The data:
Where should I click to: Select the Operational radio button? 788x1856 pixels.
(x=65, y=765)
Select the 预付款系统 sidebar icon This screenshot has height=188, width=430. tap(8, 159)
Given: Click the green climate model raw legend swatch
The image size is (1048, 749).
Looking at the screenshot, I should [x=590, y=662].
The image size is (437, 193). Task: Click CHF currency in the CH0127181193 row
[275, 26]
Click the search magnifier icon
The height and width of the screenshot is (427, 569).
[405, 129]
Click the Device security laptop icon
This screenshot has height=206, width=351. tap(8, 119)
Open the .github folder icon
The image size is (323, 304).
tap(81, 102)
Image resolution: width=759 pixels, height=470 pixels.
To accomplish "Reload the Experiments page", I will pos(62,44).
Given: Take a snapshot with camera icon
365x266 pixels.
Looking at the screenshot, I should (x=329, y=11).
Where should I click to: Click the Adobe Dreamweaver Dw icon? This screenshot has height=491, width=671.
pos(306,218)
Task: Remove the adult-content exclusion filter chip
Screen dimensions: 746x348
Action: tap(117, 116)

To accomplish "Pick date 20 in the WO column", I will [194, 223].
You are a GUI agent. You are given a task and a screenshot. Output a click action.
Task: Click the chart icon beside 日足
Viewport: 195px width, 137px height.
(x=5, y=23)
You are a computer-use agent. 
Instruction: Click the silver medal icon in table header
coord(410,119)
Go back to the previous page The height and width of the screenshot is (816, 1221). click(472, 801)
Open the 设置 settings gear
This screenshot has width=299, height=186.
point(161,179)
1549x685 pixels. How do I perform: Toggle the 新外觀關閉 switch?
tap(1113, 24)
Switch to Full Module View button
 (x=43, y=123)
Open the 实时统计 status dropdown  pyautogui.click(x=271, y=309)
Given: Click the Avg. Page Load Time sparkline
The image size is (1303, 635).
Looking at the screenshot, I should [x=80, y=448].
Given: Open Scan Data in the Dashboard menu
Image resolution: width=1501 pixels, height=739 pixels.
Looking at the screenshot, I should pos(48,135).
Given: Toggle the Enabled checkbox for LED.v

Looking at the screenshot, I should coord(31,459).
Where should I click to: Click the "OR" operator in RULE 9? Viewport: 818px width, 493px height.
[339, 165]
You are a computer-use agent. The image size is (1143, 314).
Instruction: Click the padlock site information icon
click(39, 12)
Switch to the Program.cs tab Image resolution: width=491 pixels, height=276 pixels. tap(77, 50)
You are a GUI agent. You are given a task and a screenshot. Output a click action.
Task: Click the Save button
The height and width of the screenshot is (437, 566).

Exercise objective:
Each line of the material should be returned exactly as it stands.

Result of the exercise:
Where should I click to: Select the Operational radio button? 788x1856 pixels.
(x=65, y=765)
Select the 预付款系统 sidebar icon This screenshot has height=188, width=430. tap(8, 159)
Given: Click the green climate model raw legend swatch
The image size is (1048, 749).
Looking at the screenshot, I should [x=590, y=662].
The image size is (437, 193). Task: Click CHF currency in the CH0127181193 row
[275, 26]
Click the search magnifier icon
The height and width of the screenshot is (427, 569).
[405, 129]
Click the Device security laptop icon
This screenshot has height=206, width=351. tap(8, 119)
Open the .github folder icon
The image size is (323, 304).
tap(81, 102)
Image resolution: width=759 pixels, height=470 pixels.
To accomplish "Reload the Experiments page", I will pos(62,44).
Given: Take a snapshot with camera icon
365x266 pixels.
Looking at the screenshot, I should (x=329, y=11).
Where should I click to: Click the Adobe Dreamweaver Dw icon? This screenshot has height=491, width=671.
pos(306,218)
Task: Remove the adult-content exclusion filter chip
Screen dimensions: 746x348
Action: tap(117, 116)

To accomplish "Pick date 20 in the WO column", I will [194, 223].
You are a GUI agent. You are given a task and a screenshot. Output a click action.
Task: Click the chart icon beside 日足
Viewport: 195px width, 137px height.
(x=5, y=23)
You are a computer-use agent. 
Instruction: Click the silver medal icon in table header
coord(410,119)
Go back to the previous page The height and width of the screenshot is (816, 1221). click(472, 801)
Open the 设置 settings gear
This screenshot has width=299, height=186.
point(161,179)
1549x685 pixels. How do I perform: Toggle the 新外觀關閉 switch?
tap(1113, 24)
Switch to Full Module View button
 (x=43, y=123)
Open the 实时统计 status dropdown  pyautogui.click(x=271, y=309)
Given: Click the Avg. Page Load Time sparkline
The image size is (1303, 635).
Looking at the screenshot, I should [x=80, y=448].
Given: Open Scan Data in the Dashboard menu
Image resolution: width=1501 pixels, height=739 pixels.
Looking at the screenshot, I should pos(48,135).
Given: Toggle the Enabled checkbox for LED.v

Looking at the screenshot, I should coord(31,459).
Where should I click to: Click the "OR" operator in RULE 9? Viewport: 818px width, 493px height.
[339, 165]
You are a computer-use agent. The image size is (1143, 314).
Instruction: Click the padlock site information icon
click(39, 12)
Switch to the Program.cs tab Image resolution: width=491 pixels, height=276 pixels. tap(77, 50)
You are a GUI agent. You are given a task and a screenshot. Output a click action.
Task: Click the Save button
The height and width of the screenshot is (437, 566).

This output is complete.